Hay centros que utilizan métodos tradicionales de  fichas, con letras o números para repasar, colorear, etc…
Y otros centros que son los mismos niños, los que realizan sus fichas o proyectos, trabajando y desarrollando cada individuo sus propias destrezas dando mayor importancia al alumno y quedando el profesor, de esta manera, como mediador o figura secundaria.  (inteligencias múltiples link 1 y link 2)
Hoy en día, las pizarras digitales son un gran recurso de participación activa del alumno. Hay muchísimos programas que se pueden utilizar como incentivo hacia el alumno.
Aunque dentro de unos años, el incentivo será escribir en pizarras con tiza o colorear en papel con pintura.

 Después de mucho trabajar en clase, no podemos olvidar el momento recreo o patio. Un lugar donde los niños aprenden a jugar, socializarse, compartir, defenderse,etc.
Un buen recurso que se suele utilizar para ir al patio en fila, son las canciones.

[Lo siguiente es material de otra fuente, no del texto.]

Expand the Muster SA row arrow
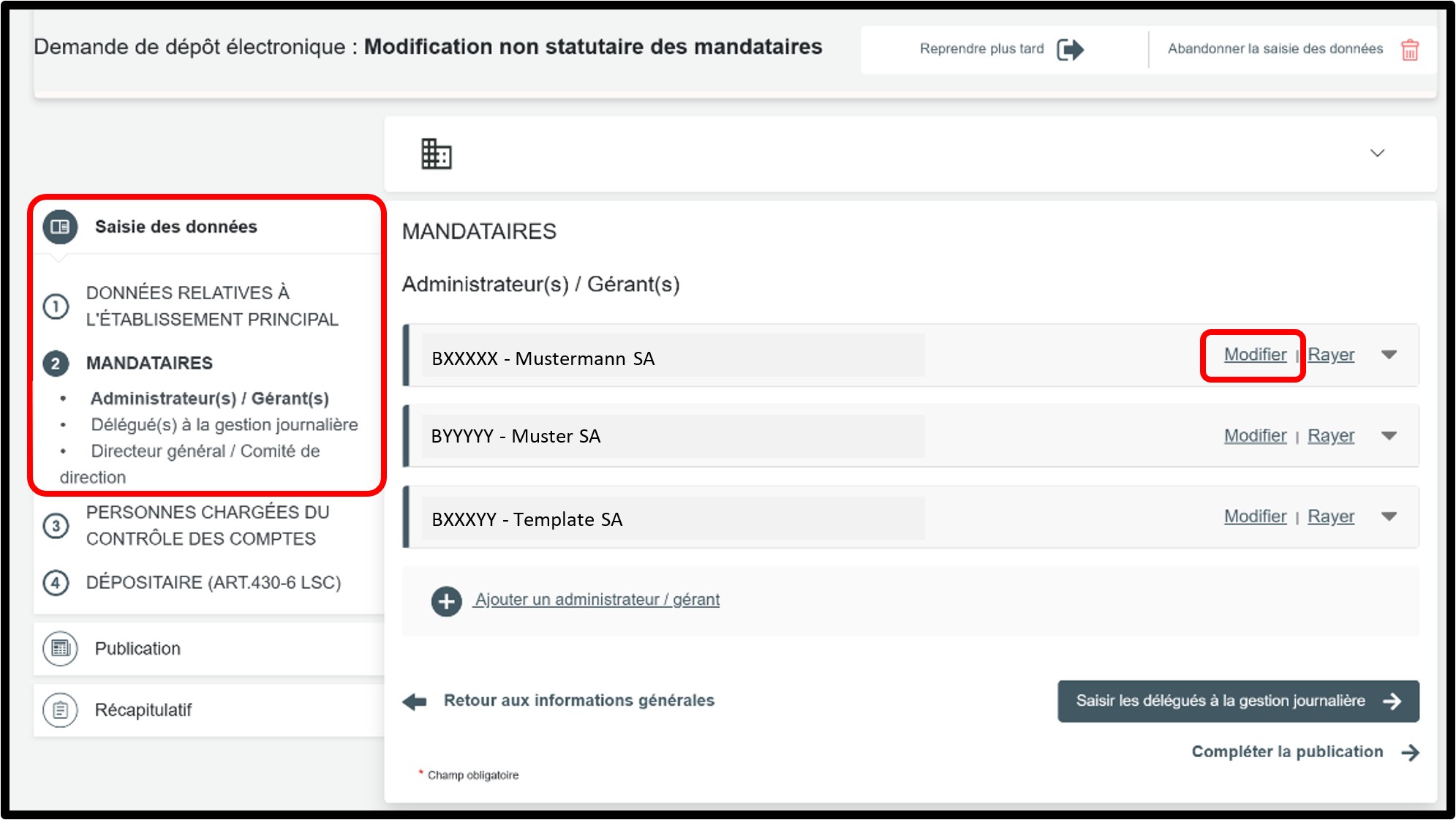Screen dimensions: 1456x820 [1389, 436]
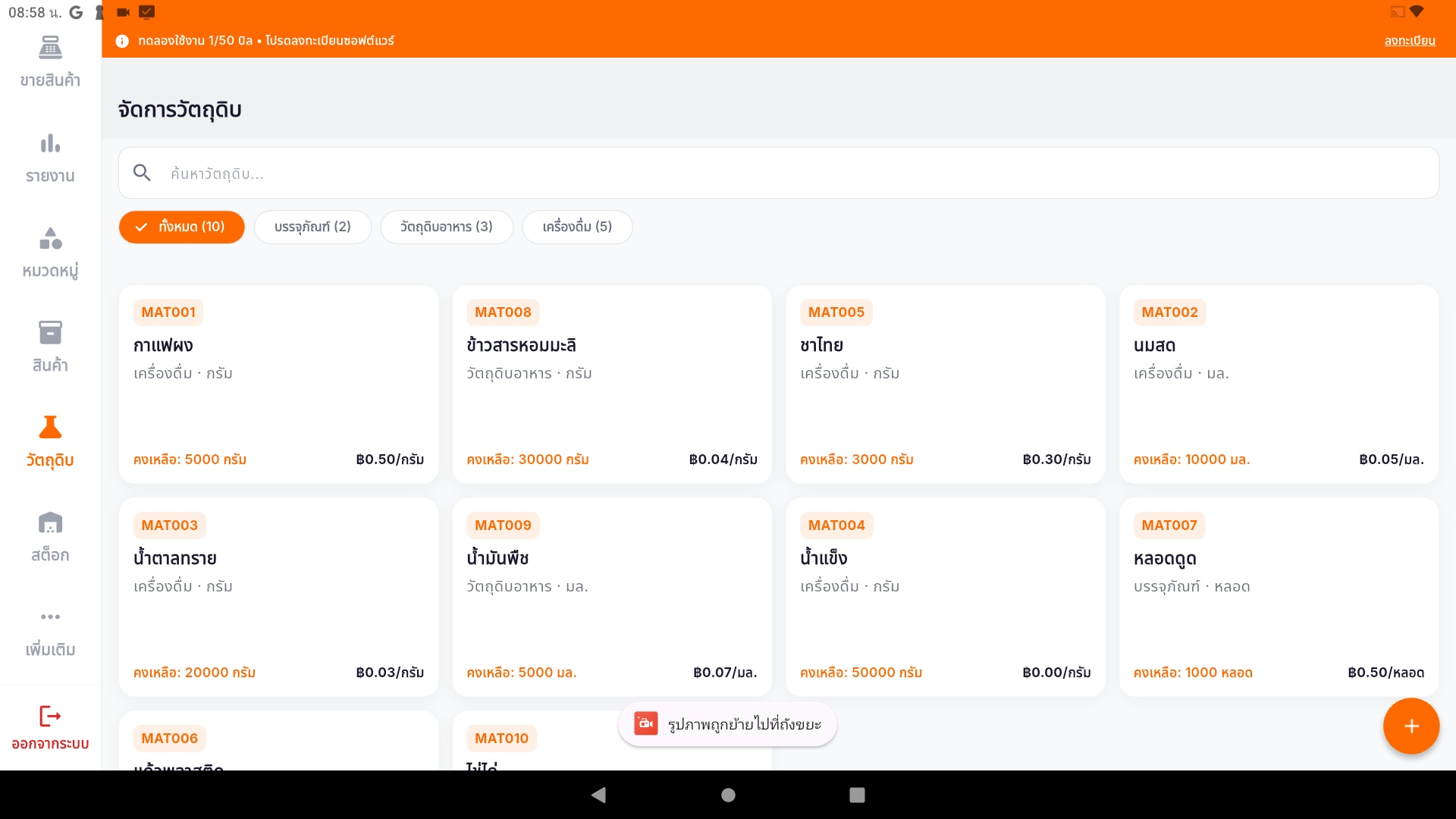1456x819 pixels.
Task: Open รายงาน reports chart icon
Action: (50, 144)
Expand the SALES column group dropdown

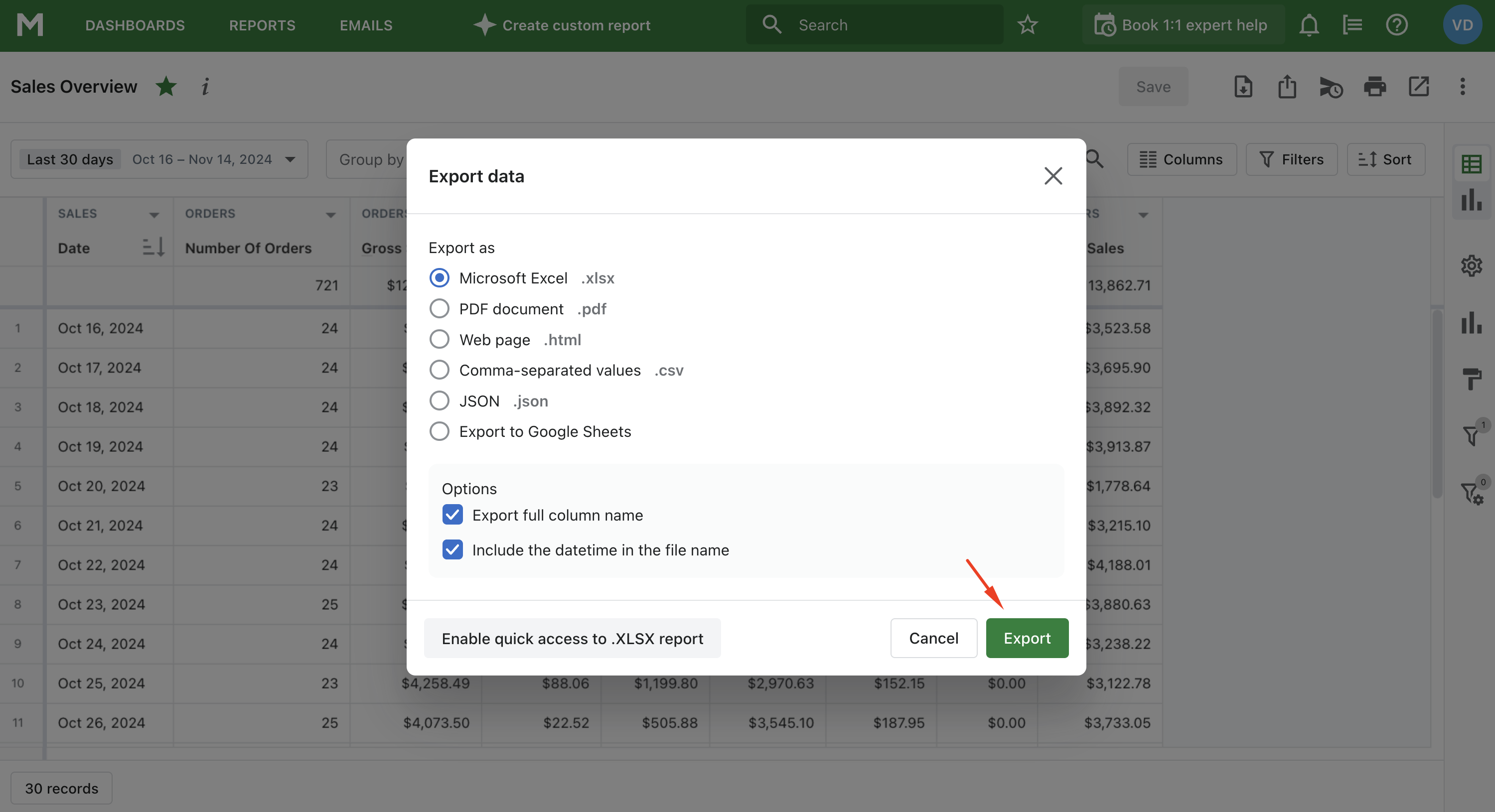coord(154,215)
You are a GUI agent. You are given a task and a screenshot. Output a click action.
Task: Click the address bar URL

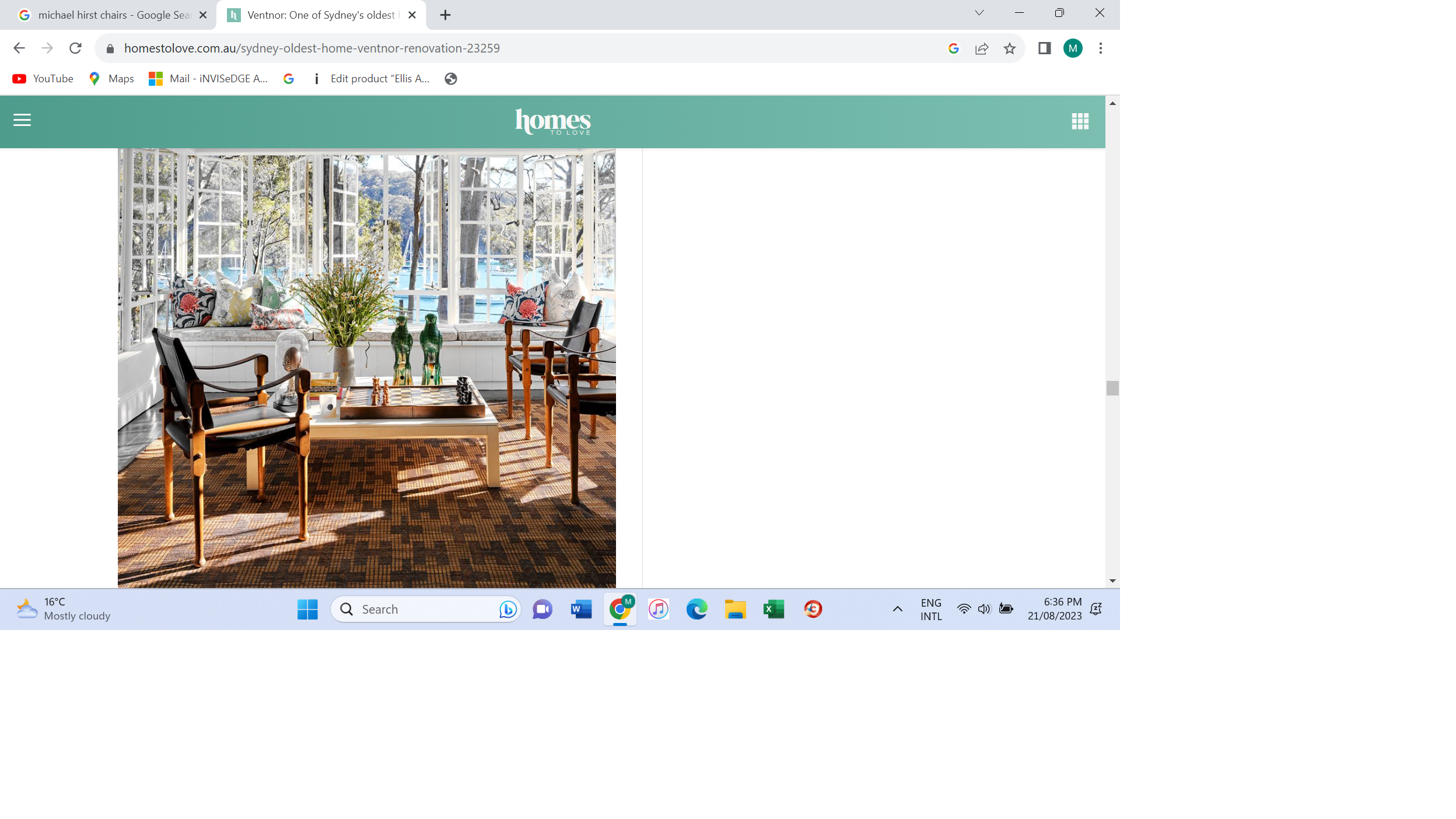point(312,48)
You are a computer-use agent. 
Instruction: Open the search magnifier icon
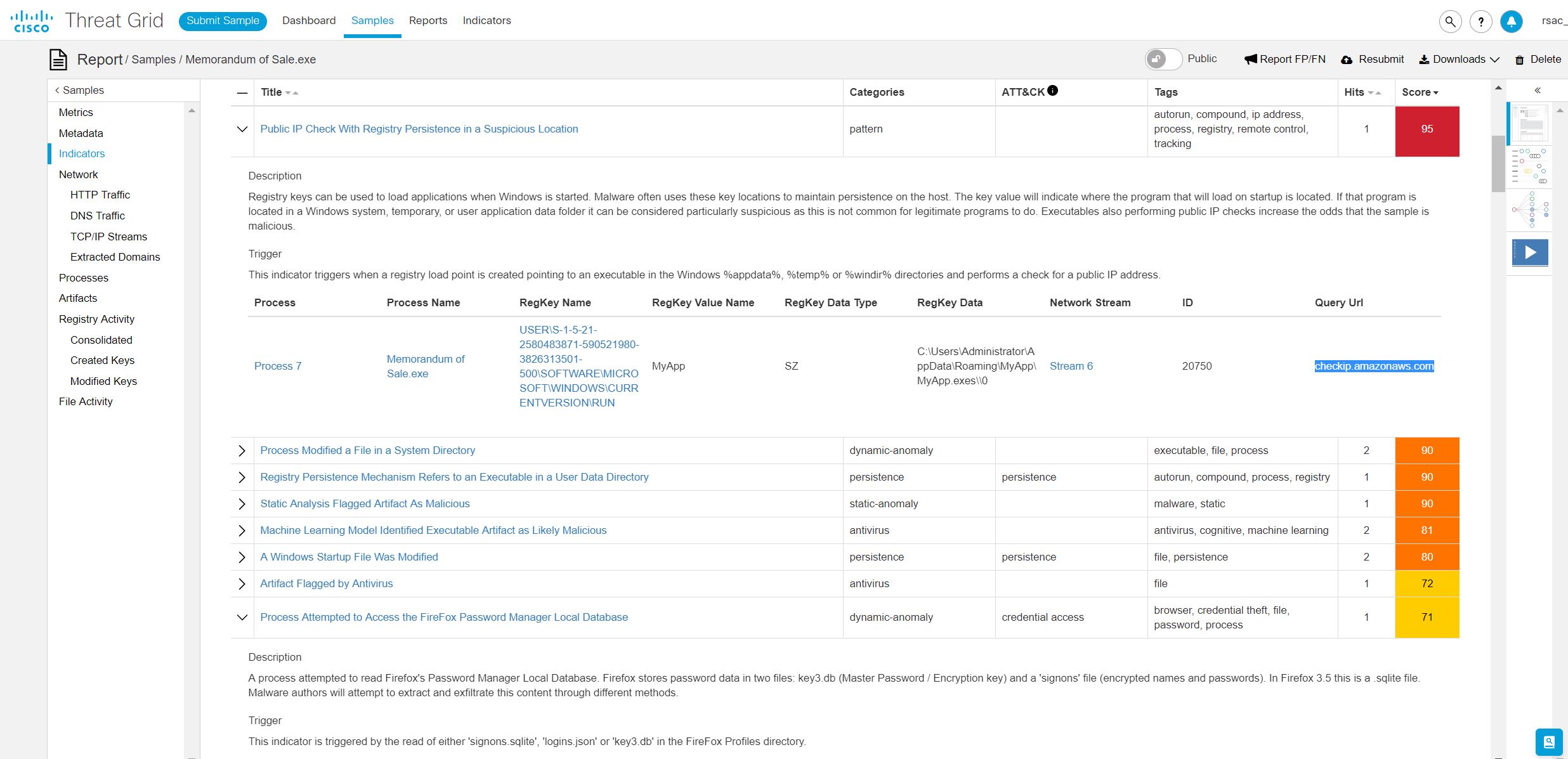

Cuando los niños vuelven a clase y trabajan otro poquito, ya están cansados y hambrientos. Se nota cómo el nivel de atención en general es mínimo ya que están con hambre y sueño. ( música para dormir en la siesta)
Después de toda esta jornada de mínimo 6 horas, los niños y niñas vuelven a su casa. Me gustaría decir que agotados y cansados, pero no voy a meter la pata. Muchos van al parque a seguir jugando, otros siguen con la jornada de extraescolares y otros tantos van a casa a jugar, ver la tele, hacer deberes, etc.
Cuando ya por fin estamos en casa con nuestros hijos, entre baños, cenas, etc… no nos queda mucho por disfrutar con ellos, 2/3 horas como mucho al día. Así que, como padres, tenemos que valorar muchísimo el trabajo de los profesores. Día a día, están  con nuestros hijos más tiempo del que nosotros estamos con ellos. Así que, aunque, en ocasiones, nos cueste mucho entenderlo, los profesores conocen muy bien los comportamientos y aptitudes de nuestros pequeños en el centro.
Espero que toda esta información, sea de vuestro interés y agrado,  que podáis compartir las diversas actividades y canciones con vuestros hijos, como nosotros, los profesionales, lo hacemos encantados con ellos.